Courts suffer when the other branches of the government play politics with judicial nominations. The people of Kansas deserve better than this transparently political ploy.

Massachusetts courts embrace virtual hearings

Law360 has a good, general article on how the courts in Massachusetts are embracing virtual hearings in light of the coronavirus pandemic. This segment struck me as particularly interesting:

Like most jurisdictions, Massachusetts has embraced virtual hearings. It’s a development that [U.S. District] Judge [Dennis] Saylor, who took over as chief judge in January, is pleased to see.

“One of my goals was to try to drag the court into the 21st century in terms of video and telephone conferences, and a lot of my colleagues, both locally and nationwide, have been reluctant to do anything over the phone or by video,” he said. “One of the most expensive and problematic things about practicing law is getting in your car from Danvers or flying to Kansas City for a five-minute status conference.

“A silver lining in all of this is we have rapidly developed not only our video capabilities, but also people’s comfort with it, because no one has any choice.”

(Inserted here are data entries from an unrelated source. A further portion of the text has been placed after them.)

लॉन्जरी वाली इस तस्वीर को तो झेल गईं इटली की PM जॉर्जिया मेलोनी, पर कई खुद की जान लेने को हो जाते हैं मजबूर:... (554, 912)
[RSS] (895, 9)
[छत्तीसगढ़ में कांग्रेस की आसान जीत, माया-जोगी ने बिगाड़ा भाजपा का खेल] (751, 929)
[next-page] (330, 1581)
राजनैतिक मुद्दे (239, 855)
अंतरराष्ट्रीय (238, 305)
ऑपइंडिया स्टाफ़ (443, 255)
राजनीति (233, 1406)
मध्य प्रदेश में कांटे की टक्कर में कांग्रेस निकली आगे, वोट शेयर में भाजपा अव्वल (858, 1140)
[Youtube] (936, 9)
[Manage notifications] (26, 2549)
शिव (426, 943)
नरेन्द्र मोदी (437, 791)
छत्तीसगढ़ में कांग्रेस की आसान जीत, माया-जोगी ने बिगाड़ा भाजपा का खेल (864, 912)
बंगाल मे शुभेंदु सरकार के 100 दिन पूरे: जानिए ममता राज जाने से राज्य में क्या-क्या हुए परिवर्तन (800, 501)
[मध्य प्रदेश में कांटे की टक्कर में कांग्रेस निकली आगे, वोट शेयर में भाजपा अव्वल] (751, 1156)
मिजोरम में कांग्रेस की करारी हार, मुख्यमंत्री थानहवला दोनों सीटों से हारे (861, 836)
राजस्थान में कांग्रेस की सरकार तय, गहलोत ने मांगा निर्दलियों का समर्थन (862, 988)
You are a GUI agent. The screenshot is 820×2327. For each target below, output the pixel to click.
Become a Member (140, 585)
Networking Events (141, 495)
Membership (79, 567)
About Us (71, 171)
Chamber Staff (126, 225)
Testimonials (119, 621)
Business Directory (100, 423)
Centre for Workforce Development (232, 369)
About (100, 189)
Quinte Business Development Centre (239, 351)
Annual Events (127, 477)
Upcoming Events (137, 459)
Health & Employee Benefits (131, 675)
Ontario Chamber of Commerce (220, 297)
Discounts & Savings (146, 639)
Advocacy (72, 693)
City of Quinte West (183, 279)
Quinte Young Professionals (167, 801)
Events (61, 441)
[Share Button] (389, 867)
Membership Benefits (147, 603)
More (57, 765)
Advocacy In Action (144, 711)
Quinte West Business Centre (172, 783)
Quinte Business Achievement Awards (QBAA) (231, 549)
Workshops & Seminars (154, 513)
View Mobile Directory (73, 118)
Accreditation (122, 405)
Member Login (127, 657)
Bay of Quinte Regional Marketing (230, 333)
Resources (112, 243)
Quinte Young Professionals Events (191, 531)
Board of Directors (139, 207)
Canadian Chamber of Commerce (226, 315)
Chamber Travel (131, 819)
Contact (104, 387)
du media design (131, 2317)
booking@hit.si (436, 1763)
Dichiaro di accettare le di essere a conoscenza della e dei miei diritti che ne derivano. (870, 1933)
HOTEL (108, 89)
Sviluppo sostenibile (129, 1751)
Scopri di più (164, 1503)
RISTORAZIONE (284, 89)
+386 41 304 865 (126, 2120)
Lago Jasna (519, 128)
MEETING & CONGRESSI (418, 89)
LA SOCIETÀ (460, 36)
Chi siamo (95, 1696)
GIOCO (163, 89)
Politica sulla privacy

I have heard similar comments from state judges across the country, and it seems inevitable that certain types of minor hearings will be held via videoconference even after the pandemic ends. As Chief Judge Saylor notes, this is a very good thing.

The bigger question is how the courts will address the right of public access to court proceedings in the context of videoconferencing. There are legitimate concerns about whether the current technology is well-equipped to incorporate public access, but the larger issue will not–and should not–go away. The court systems that take the lead on integrating public access into videoconferencing will be particularly well positioned once the pandemic subsides.

In New Jersey, backlogs and judicial vacancies strain a court system

A snippet from a fascinating Law360 article, which notes that a temporary ban on jury trials combined with a judicial vacancy rate over 10% does not bode well for access to justice in the Garden State:

“My fear is the backlog of trials … whenever jury trials start again, is going to require so much attention from the judges that it’s probably going to have an effect on how other matters proceed in terms of motions and things that normally would be getting done sooner rather than later,” said Keith McDonald of Norris McLaughlin PA.

Florida courts to pilot civil jury trials by videoconference

Florida’s state court system is creating a pilot program to hold civil jury trials via remote technology. Up to five trial circuits across the state will participate.

This is a nod to ongoing concerns about reopening courthouses, but it also creates the possibility of some jury trials remaining fully online even after the pandemic subsides. The more experience that courts have with remote trials now, the more they will be able to assess the strengths and weaknesses of remote trials going forward. This pilot program will be worth watching carefully.